【異世界恋愛】【完結】猫族の底辺調香師ですが 極悪竜王子に拾われました。

 嬉しいはずの友人の言葉にニーナは少しだけ瞼を伏せた。今朝両親に言われた嫌味がまだ胸の奥に残っているのか、今できる精一杯の情熱を注いで調合したはずの香水たちが少し色褪せて見えてしまう。
(事実、何件か面接に行ったこともあったけど、全て『クーリッヒ家の不義の子』扱いで門前払いだったわ)
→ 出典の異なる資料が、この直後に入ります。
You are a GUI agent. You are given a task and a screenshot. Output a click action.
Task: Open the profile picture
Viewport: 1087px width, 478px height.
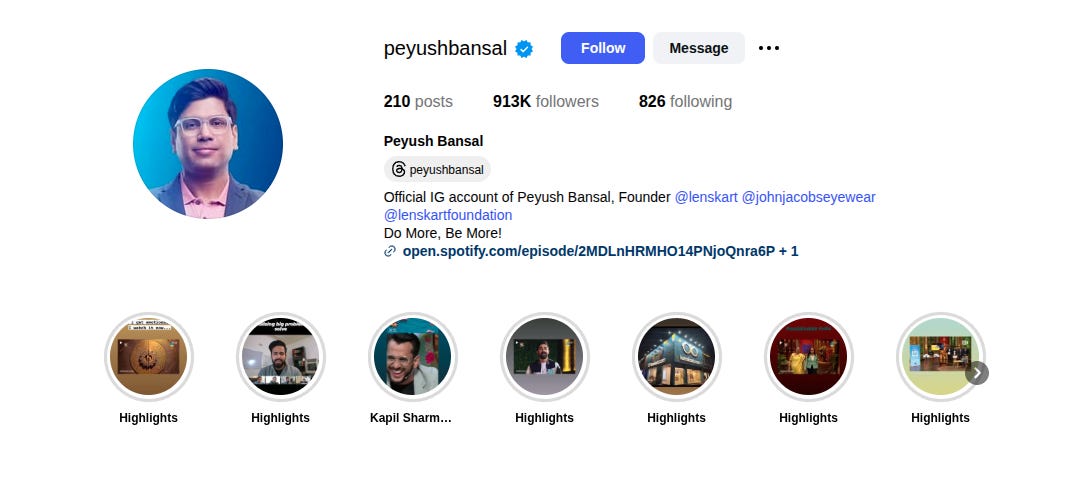click(x=208, y=143)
 ニーナとリリィの作った香水は、一般的に出回っている香水より容量が多く、瓶は至ってシンプルで実用的だ。香りも人気が高く、尚且つ香料が安価で手に入りやすいものを中心としている。貴族が贔屓にするような店では香水が手に届かない大衆向けに作られた香水を、王城付近の貴族御用達の香水店と比べるのもおかしなことだが、ニーナが逆立ちしても嗅ぐことすら出来ない材料を使用し最先端の製法を学ぶことができるのが純粋に羨ましい。

 ないものねだりをしてしまう自分が情けなくてニーナはあいまいに笑って返した。
 そんなニーナの落ち込んだ表情を見かねたリリィがぱんっと手を叩いて明るく切り出す。
「じゃあ、もしそんな高級店に勤める調香師たちに会えるって言ったらどうする?」
「えっ、本当?」
ニーナは友人の言葉に顔をあげて目を輝かせた。